A lot of folk etymology has been used to explain the term's origin:
Some people believe that it was originally a nautical term. Supposedly, garbage was not to be thrown overboard until the ship was far enough from shore to be in water that was at least 86 fathoms deep. (I suspect there's some confusion with "deep six" here)
It has also been suggested to have originated as the last stop on a Chicago train line -- as in "86 -- everybody out!" (No one seems to know what line that might have been -- so that explanation is pretty shaky)
I've heard that it dates from the depression era -- when soup pots supposedly held 85 cups of soup (a variation on this refers to a menu that contained 85 items). However, the term was in use before the depression.
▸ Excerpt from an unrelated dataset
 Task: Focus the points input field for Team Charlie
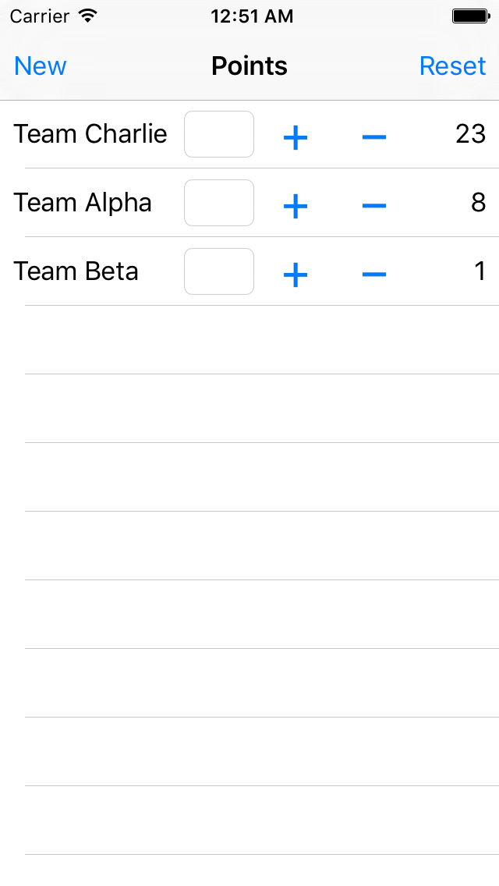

While "86" is used by bartenders and restaurant workers, it originated in soda-fountains, back in the 1920s. Soda jerks created numerical codes for virtually everything at work: a root beer was "55," the boss was "99," (consequently, "98" stood for the second in command -- a related meaning was "pest"), and "87 1/2" alerted one's colleagues that there was a good-looking girl out front.
I've known chefs who, when promoted to executive chef, were referred to as "99" and never knew why -- they just accepted it as some sort of local custom -- they were really surprised when I mentioned the term while we were discussing "86."
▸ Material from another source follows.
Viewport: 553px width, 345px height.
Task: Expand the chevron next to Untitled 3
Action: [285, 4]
Do you remember the TV series Get Smart? Isn't it curious that Maxwell Smart's partner (Barbara Feldon) was called Agent 99? Were the writers (who had possibly worked as waiters -- or soda jerks -- when they were young) sending a subtle message about the real nature of her relationship to the bumbling spy? Surely, it was no accident that the code name for Smart (Don Adam) was Agent 86.
Morris, Mary and William Morris. Morris Dictionary of Word and Phrase Origins. 2nd Ed. New York: HarperCollins, 1988.